My favourite aunt called today out of the blue and of course school and my future came up in conversation.
No- correction: It invaded and trampled all over the conversation. There was no speaking of much else really and I cried just about the entire time. Which was less than wonderful. But I enjoyed the call nonetheless.
I just feel like I can never have what I would like to have.
I'm 19 years old and just want to be happy.
I want material things in hopes of being happier, and yes.. I do believe it will help.
I am being honest. I'm being a realist.
Not only will it make me happier, it will help me in the long run.
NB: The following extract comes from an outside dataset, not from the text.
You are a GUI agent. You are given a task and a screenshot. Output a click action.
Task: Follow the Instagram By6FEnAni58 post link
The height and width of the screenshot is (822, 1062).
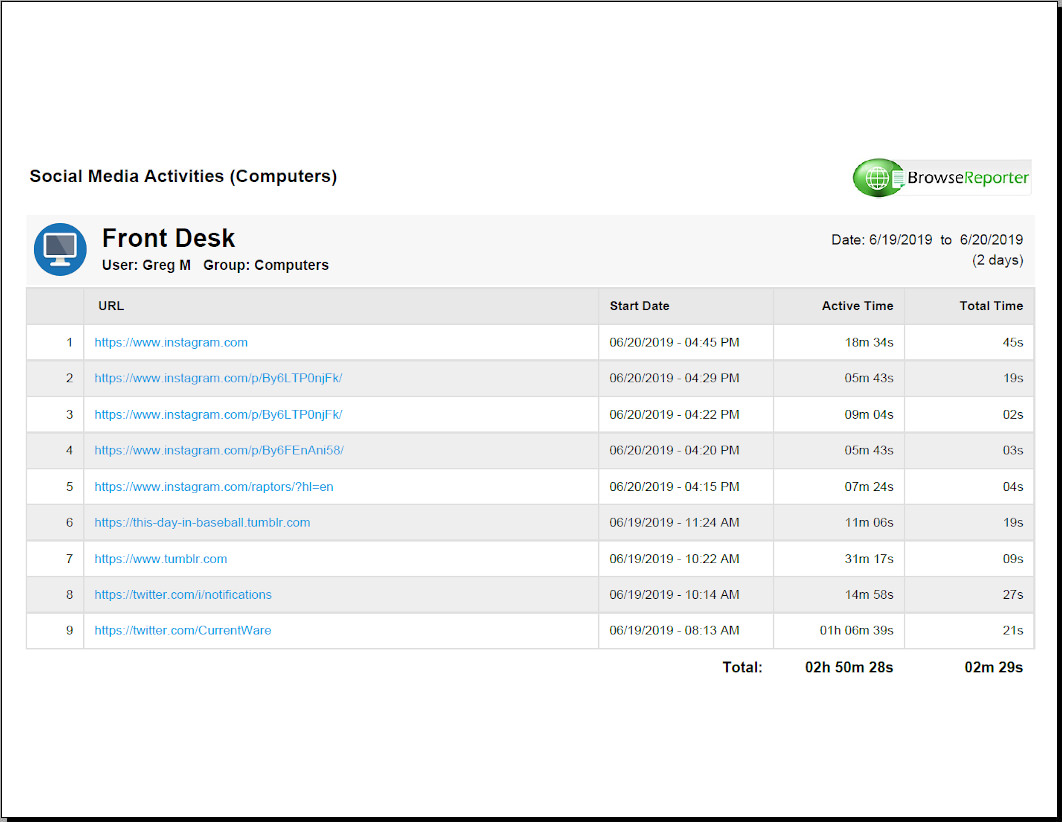tap(219, 450)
A computer is something that I have to have for school and my future for photography.
Erika and Tiz, coworkers, asked me to move in with them to the Auburn area. They are still looking. But I was pretty interested, and now I feel like I think I wont be able to. It will be too hard for me. I can't keep living here though. I don't know.. If I moved out I'm sure my dad would make me pay for all my everything. And I feel like everyone should know by now that there is no way I could do that at this point in my life.
I don't fucking make enough to survive. I need a fucking second job. I need something that I can one day survive off of. I don't want to have to quit school.
Do you want the education, or the experience.What my Aunt asked me today..
I fucking hated that she asked that.
What I had heard was:
"Do you want to be intelligent, or a fuck up"which then translated to:
"Do you want to be your mom, or Monica"I told her I didn't like the way it sounded.
She told me a story about a roommate she once had and that helped a bit.
But not much.
The day we came back from camping I went to a family reunion.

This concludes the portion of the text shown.